• [Selected extract]:
═══

International maritime welfare charity Sailors’ Society has announced the appointment of Revd Frans Sahetapy as its Southampton port chaplain.

Frans, who is currently Sailors’ Society/Queen Victoria Seamen’s Rest (QVSR) port chaplain for Tilbury, will provide welfare and chaplaincy support to the thousands of seafarers who visit Southampton port each year.

Sara Baade, Sailors’ Society’s CEO said: “Frans is an experienced, much-loved and respected chaplain and we’re delighted that he will be coming to lead our chaplaincy support for seafarers in our home city.

“We’re extremely grateful to Frans for all he has done in his time at Tilbury and London Gateway ports, where he worked in partnership with Queen Victoria Seamen’s Rest and other port chaplains working out of Tilbury seafarers’ centre. We look forward to continuing this joint working approach in Southampton port.”

Frans, who has worked as a port chaplain for almost 20 years, is due to take on his new role on Monday December 7.

Alexander Campbell, QVSR CEO said: “We will greatly miss Frans as he has been such a valuable part of our team here at Tilbury; he has always put the needs of seafarers first and this has been evident in all he has done. We wish Frans great success as he takes up his new role in Southampton.

“QVSR has been delighted to work in partnership with Sailors’ Society in delivering this joint chaplaincy post and we look forward to future opportunities to work together.”

═══

• [Dataset excerpts]:
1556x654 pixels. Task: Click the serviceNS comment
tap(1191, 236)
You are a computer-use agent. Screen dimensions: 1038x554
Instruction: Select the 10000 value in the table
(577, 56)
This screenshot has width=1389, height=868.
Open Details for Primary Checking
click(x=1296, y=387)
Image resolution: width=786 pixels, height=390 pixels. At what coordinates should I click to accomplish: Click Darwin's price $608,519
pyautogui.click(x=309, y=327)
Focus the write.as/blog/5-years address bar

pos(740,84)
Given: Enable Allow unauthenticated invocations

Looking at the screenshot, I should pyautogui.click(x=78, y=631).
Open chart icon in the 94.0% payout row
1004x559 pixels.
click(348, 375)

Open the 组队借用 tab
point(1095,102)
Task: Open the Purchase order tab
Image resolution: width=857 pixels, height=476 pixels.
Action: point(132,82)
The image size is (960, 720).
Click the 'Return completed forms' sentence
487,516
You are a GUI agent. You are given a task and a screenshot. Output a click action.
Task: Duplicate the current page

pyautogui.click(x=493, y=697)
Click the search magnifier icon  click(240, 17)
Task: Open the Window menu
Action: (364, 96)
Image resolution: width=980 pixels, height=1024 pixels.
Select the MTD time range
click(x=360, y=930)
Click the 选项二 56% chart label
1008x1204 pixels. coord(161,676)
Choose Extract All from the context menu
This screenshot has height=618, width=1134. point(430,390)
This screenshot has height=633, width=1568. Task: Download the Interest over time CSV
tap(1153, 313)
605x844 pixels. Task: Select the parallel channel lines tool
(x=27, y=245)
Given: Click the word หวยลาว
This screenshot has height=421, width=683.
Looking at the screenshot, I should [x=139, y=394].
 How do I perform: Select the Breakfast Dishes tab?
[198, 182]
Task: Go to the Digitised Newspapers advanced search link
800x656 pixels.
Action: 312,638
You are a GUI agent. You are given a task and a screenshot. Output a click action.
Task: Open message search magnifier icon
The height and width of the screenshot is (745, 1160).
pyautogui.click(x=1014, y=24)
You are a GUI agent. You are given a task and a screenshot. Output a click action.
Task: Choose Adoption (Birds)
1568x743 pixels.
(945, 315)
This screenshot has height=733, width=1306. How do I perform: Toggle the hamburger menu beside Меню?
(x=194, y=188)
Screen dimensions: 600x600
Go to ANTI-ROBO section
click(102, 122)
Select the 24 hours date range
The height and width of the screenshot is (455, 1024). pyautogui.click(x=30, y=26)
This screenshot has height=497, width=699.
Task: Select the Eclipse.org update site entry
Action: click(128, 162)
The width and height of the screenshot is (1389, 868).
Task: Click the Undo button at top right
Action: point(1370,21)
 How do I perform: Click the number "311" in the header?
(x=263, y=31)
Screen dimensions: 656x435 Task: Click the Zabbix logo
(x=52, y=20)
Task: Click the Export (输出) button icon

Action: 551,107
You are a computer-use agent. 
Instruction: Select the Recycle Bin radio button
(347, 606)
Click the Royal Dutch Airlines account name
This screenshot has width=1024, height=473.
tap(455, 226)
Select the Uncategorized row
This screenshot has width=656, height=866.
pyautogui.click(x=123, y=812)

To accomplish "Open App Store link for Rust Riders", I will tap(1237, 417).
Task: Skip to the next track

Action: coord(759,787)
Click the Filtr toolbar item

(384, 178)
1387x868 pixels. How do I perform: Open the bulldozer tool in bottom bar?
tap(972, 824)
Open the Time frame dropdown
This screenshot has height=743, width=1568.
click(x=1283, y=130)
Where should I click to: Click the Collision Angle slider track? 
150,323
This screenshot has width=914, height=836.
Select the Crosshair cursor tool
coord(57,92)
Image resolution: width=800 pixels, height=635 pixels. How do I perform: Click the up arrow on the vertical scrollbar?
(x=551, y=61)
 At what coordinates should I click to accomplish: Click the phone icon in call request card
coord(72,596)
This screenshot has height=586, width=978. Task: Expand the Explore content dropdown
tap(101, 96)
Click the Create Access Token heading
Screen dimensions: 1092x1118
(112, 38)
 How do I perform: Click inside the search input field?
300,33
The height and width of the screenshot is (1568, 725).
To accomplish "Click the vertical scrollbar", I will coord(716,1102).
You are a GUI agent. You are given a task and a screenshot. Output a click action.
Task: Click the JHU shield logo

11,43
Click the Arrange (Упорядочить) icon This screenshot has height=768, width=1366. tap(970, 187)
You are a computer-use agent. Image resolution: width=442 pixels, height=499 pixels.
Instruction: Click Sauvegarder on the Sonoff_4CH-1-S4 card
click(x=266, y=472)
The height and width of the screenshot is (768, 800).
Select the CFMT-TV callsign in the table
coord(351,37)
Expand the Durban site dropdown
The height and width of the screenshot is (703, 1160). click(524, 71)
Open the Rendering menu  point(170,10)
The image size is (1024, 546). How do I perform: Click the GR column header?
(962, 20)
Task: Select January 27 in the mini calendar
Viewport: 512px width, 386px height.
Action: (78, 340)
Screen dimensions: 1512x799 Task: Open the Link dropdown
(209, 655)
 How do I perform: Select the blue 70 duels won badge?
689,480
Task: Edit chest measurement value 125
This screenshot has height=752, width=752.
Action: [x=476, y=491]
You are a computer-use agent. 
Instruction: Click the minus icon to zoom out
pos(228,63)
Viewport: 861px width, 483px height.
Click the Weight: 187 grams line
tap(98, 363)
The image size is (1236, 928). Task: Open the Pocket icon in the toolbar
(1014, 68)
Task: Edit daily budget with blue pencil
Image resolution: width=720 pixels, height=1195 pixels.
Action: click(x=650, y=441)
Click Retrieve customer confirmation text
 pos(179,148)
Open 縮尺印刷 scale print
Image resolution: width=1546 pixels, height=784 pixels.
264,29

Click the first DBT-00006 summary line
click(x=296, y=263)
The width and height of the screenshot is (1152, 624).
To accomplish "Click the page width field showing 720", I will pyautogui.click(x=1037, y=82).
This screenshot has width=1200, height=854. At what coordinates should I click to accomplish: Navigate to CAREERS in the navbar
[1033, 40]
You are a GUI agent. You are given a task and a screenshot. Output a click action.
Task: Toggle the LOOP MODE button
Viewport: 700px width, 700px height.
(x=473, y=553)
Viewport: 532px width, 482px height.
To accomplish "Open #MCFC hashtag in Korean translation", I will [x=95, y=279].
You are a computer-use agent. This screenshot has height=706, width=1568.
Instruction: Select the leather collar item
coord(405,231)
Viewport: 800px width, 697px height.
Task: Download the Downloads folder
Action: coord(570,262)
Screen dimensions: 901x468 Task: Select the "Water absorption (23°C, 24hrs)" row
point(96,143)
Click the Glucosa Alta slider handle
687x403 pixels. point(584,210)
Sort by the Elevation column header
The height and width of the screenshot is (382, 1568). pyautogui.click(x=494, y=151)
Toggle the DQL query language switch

═══

• [Tasks for this exercise]:
1/ According to the announcement, how long has Frans worked as a port chaplain?
2/ Rewrite the part of the announcement starting with "Sara Baade, Sailors’" and going on through "Monday December 7.", swapping "seafarers" for "mariners".

• [Completed exercise]:
1/ Almost 20 years.

2/
Sara Baade, Sailors’ Society’s CEO said: “Frans is an experienced, much-loved and respected chaplain and we’re delighted that he will be coming to lead our chaplaincy support for mariners in our home city.

“We’re extremely grateful to Frans for all he has done in his time at Tilbury and London Gateway ports, where he worked in partnership with Queen Victoria Seamen’s Rest and other port chaplains working out of Tilbury mariners’ centre. We look forward to continuing this joint working approach in Southampton port.”

Frans, who has worked as a port chaplain for almost 20 years, is due to take on his new role on Monday December 7.